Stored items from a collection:
---+---

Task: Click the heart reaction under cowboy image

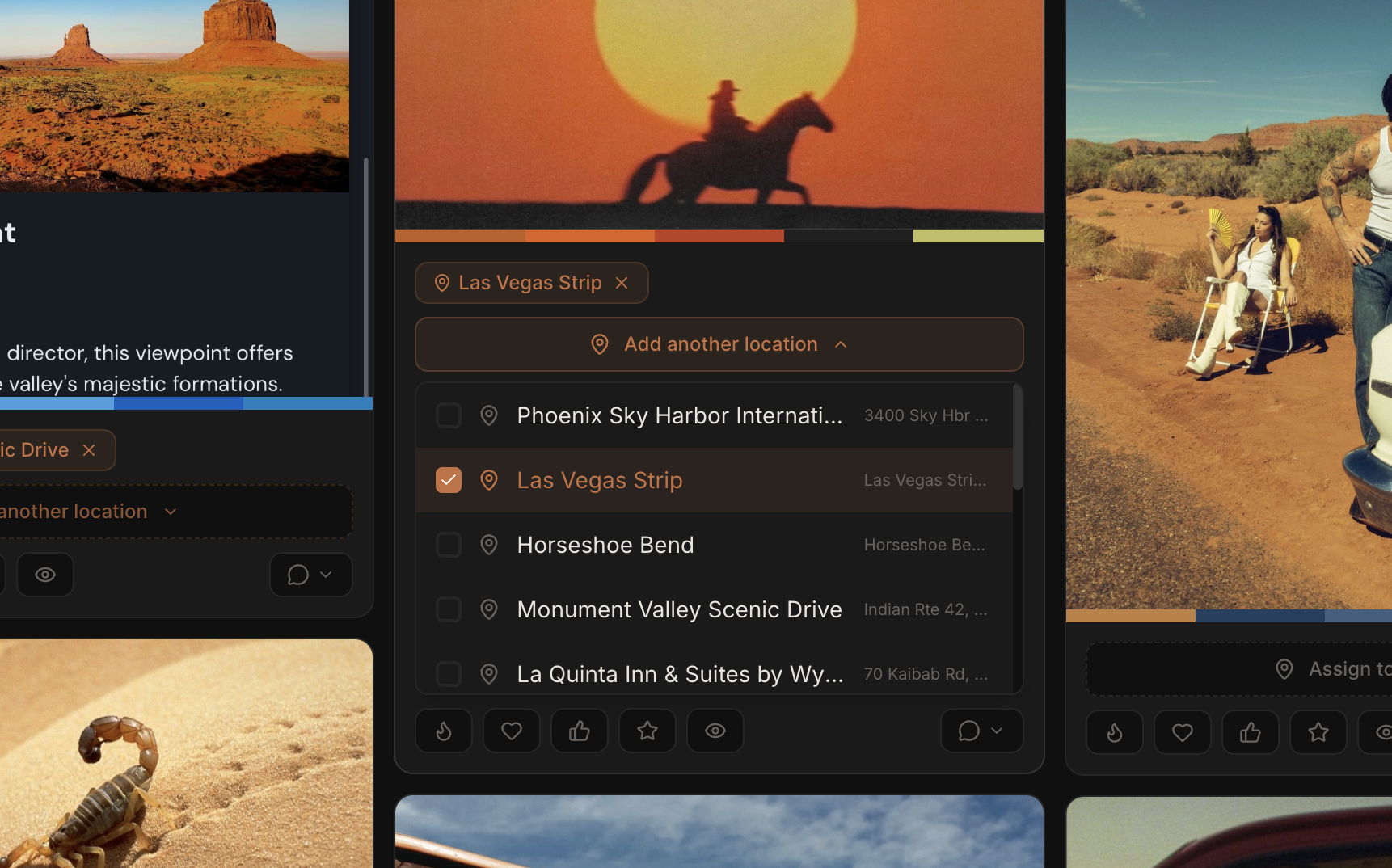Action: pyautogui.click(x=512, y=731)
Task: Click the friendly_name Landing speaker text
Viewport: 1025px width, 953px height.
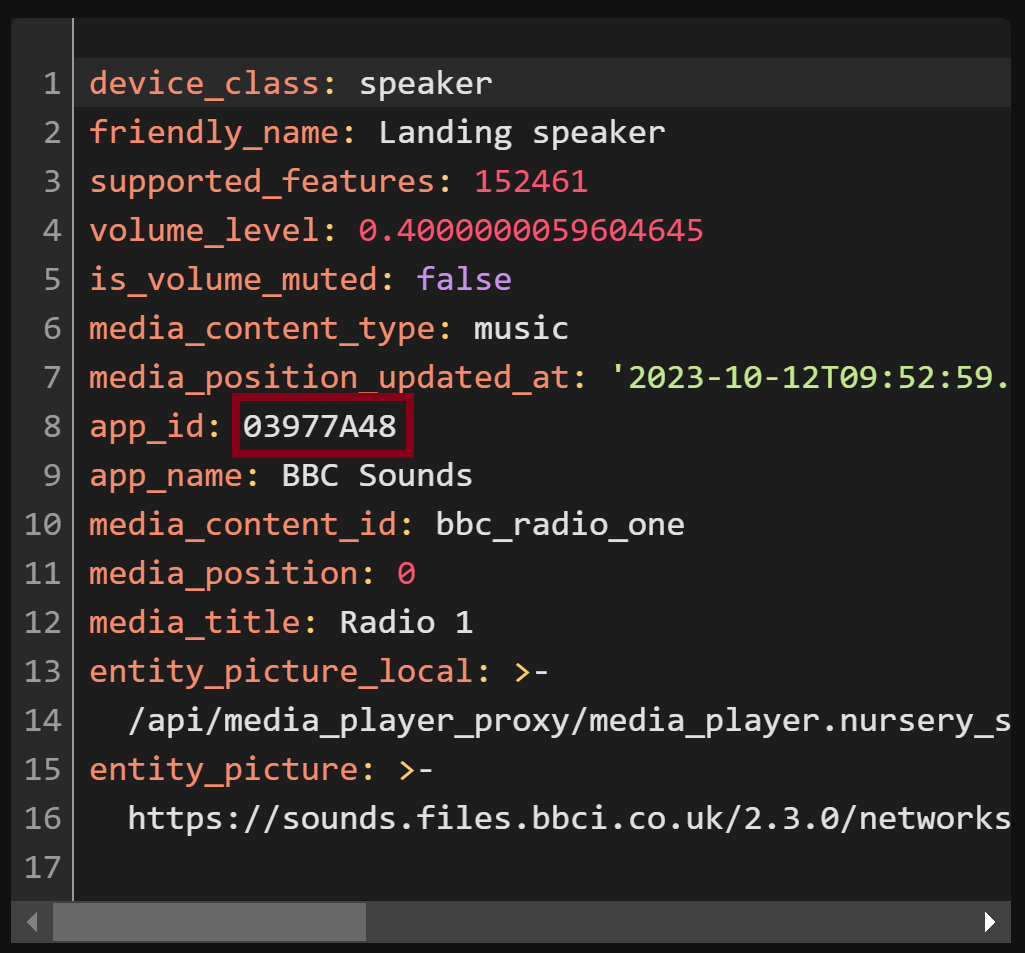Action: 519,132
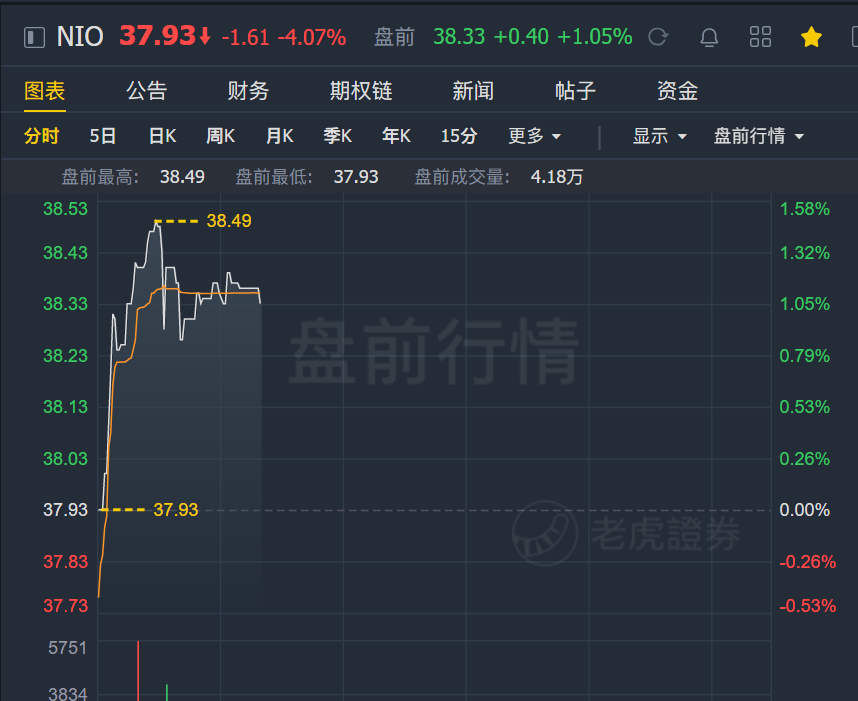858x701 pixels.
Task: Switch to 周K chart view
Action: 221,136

---+---

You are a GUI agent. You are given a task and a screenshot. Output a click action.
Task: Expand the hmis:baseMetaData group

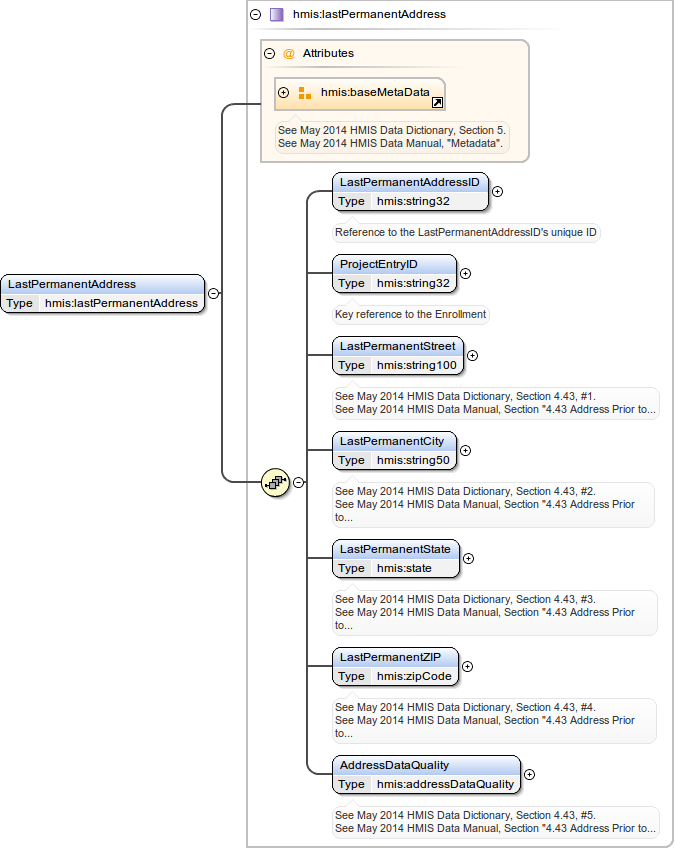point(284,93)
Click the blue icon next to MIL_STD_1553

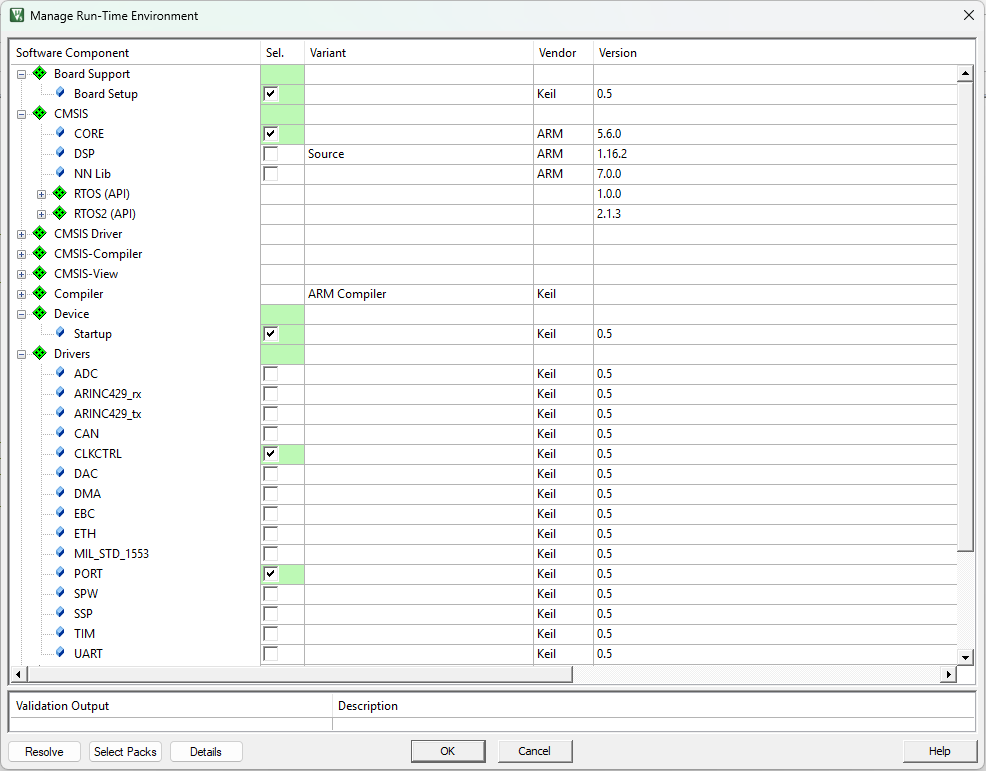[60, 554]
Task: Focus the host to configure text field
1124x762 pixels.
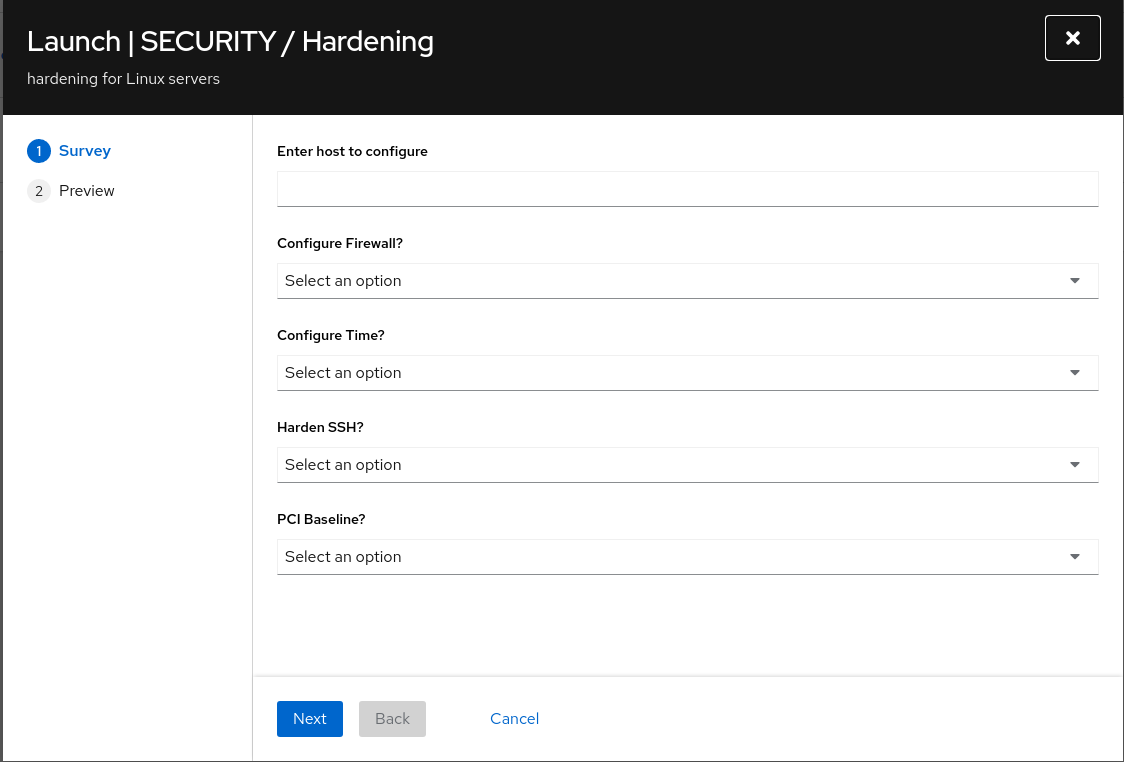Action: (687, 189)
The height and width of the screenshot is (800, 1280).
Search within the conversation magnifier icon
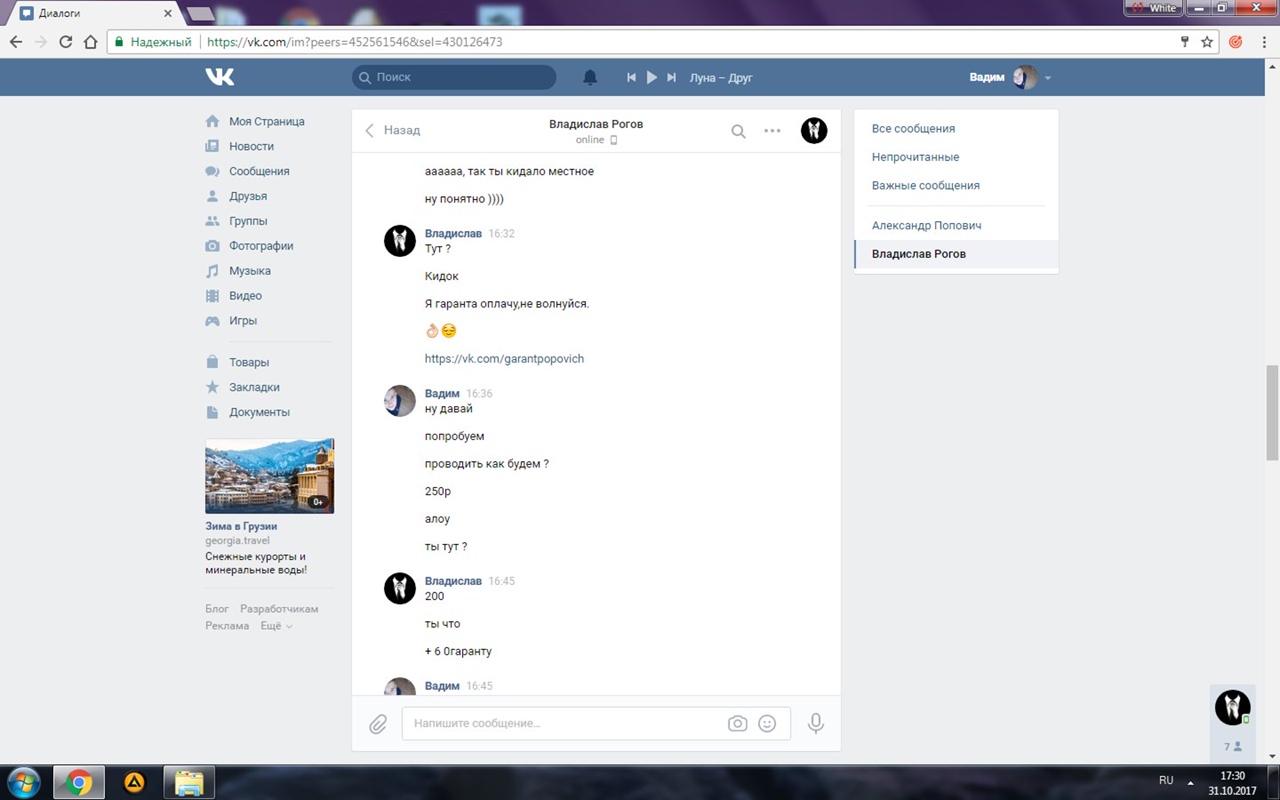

---+---

WORK INSTRUCTION: Write down exactly what the lines above say, from the line holding "1124x762 pixels." through the line holding "Search within the conversation magnifier icon", and nothing more. Do not copy the pictures.

YOUR SOLUTION:
1124x762 pixels.
Action: (687, 189)
The height and width of the screenshot is (800, 1280).
Search within the conversation magnifier icon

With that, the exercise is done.